**Available records**
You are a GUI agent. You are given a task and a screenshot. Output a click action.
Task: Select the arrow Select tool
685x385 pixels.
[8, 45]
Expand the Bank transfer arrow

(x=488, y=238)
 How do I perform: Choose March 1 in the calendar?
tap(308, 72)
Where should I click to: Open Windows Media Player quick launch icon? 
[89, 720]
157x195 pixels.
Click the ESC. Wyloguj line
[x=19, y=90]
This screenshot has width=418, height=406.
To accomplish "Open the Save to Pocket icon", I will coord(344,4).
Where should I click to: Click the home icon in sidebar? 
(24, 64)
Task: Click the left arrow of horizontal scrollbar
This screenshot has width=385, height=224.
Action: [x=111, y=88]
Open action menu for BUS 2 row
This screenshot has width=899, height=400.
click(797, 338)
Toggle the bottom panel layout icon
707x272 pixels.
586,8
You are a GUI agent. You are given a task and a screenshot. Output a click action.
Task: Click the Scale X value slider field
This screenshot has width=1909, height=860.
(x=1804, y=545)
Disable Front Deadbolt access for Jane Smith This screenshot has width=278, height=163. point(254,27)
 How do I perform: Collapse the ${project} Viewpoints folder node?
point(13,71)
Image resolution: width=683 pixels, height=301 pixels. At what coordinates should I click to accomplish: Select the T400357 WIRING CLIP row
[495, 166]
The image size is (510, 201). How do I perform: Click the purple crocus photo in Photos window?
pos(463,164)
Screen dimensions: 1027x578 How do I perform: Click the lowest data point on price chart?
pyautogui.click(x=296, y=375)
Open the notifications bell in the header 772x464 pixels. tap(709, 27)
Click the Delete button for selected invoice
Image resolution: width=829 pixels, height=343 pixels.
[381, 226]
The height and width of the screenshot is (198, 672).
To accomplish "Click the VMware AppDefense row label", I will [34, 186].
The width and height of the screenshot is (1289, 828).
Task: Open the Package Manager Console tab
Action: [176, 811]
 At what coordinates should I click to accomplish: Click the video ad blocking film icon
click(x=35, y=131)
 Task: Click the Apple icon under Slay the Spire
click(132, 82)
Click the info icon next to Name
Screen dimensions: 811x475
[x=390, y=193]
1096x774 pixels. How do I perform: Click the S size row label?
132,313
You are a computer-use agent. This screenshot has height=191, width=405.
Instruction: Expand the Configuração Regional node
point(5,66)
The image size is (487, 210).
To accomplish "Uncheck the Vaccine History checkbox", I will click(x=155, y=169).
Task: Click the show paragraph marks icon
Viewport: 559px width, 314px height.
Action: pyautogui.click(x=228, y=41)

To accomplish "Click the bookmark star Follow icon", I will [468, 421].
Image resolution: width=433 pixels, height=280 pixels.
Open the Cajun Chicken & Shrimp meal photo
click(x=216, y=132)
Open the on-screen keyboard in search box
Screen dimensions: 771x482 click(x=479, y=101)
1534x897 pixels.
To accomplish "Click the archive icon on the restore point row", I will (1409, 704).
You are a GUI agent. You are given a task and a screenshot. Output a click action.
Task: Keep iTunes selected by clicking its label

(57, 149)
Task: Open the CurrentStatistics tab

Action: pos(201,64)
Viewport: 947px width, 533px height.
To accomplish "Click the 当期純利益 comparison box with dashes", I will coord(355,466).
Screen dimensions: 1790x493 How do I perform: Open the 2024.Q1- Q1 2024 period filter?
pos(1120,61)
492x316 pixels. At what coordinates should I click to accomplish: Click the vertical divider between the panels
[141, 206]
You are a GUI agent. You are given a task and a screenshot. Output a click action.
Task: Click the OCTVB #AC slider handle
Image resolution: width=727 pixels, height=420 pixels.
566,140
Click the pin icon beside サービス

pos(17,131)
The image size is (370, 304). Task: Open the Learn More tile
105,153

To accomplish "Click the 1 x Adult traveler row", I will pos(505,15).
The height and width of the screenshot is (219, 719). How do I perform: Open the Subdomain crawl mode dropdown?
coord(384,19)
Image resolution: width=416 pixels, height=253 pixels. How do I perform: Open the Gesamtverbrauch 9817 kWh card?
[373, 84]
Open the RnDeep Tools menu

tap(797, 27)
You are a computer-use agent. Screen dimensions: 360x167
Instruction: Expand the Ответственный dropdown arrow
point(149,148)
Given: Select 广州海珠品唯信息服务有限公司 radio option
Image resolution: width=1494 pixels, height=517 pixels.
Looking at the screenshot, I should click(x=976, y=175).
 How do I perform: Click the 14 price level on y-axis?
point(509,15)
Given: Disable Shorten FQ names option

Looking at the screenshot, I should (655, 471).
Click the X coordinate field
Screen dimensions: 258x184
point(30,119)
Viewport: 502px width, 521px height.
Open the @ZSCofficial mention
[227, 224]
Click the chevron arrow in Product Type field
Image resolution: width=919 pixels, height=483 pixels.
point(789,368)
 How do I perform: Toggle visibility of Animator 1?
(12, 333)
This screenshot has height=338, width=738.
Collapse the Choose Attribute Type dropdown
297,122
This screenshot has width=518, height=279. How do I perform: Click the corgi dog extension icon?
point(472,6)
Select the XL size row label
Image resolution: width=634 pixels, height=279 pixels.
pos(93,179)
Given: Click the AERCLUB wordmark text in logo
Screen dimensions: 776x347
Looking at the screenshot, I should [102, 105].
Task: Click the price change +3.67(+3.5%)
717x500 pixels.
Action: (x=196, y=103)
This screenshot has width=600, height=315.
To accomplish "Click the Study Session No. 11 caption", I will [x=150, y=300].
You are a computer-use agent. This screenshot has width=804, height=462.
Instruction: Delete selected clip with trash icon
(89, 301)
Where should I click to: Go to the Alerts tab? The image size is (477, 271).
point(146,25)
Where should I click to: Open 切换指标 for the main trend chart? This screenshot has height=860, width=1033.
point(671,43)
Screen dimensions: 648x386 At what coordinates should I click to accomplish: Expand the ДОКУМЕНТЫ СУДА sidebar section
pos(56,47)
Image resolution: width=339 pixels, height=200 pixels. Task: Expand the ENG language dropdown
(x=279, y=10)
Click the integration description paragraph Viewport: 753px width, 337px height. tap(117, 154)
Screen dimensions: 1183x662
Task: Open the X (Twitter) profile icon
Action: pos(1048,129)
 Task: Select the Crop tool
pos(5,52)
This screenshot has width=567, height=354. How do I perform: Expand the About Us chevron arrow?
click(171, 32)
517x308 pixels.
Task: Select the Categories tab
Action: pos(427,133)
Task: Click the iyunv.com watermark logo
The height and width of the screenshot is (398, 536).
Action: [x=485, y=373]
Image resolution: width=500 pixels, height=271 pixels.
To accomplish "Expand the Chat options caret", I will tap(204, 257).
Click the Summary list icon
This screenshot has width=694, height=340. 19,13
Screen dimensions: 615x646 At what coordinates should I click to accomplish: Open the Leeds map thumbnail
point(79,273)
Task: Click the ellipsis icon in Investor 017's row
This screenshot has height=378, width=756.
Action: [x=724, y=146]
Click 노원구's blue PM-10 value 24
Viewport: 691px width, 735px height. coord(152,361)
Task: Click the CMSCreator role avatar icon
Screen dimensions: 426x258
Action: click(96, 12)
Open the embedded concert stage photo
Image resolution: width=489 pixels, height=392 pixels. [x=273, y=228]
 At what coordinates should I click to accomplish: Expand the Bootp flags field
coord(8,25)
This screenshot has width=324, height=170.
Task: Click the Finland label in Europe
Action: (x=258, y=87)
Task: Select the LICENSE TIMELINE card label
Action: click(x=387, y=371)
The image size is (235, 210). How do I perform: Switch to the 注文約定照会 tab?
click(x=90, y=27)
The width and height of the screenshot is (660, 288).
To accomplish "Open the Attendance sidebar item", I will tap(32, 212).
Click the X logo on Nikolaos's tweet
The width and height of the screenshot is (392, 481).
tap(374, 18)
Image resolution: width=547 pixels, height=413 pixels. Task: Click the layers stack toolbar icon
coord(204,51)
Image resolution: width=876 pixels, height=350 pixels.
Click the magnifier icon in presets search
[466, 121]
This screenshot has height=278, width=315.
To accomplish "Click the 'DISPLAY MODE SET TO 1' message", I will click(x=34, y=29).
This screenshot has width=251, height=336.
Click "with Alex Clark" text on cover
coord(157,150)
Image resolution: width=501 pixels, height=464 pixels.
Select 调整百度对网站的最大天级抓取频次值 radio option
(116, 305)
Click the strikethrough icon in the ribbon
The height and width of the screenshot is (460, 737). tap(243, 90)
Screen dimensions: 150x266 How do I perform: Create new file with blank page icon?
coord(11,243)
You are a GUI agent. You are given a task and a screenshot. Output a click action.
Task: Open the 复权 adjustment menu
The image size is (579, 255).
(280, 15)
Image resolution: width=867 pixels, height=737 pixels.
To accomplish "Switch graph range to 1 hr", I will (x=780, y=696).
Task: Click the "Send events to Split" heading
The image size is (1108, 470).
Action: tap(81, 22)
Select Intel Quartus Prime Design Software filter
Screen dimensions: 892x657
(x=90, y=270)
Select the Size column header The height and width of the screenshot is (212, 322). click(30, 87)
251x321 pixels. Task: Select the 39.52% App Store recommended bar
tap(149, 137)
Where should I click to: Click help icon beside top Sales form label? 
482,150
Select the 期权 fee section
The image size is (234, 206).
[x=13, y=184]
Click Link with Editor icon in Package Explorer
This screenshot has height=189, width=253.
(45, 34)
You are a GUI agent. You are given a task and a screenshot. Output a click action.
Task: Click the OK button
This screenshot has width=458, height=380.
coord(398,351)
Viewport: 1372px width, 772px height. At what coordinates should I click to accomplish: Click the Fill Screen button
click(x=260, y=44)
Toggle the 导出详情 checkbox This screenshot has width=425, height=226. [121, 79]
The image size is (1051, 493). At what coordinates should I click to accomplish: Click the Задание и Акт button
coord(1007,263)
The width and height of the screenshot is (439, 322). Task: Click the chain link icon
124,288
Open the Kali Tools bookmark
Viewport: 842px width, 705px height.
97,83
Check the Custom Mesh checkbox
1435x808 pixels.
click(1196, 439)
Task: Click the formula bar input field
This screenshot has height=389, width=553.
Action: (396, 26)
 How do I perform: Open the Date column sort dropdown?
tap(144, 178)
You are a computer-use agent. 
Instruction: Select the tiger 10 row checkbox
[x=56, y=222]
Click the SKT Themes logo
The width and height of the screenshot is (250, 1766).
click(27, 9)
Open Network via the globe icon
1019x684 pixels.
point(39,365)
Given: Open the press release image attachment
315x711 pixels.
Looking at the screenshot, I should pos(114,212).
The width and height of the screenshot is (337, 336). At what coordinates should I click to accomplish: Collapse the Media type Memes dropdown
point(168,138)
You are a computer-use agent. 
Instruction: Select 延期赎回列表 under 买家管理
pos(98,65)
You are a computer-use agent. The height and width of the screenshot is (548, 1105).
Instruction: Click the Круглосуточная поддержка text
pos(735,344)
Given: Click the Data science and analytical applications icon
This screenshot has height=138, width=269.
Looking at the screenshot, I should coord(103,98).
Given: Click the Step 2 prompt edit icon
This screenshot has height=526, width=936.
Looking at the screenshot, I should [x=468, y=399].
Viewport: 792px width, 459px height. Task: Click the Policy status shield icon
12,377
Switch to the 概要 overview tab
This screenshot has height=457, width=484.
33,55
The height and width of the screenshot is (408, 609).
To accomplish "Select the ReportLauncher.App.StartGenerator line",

**Task instructions**
Once you find the string "slider" in a line of the records, copy that line.

**The completed task**
Task: Click the Scale X value slider field
Task: Click the OCTVB #AC slider handle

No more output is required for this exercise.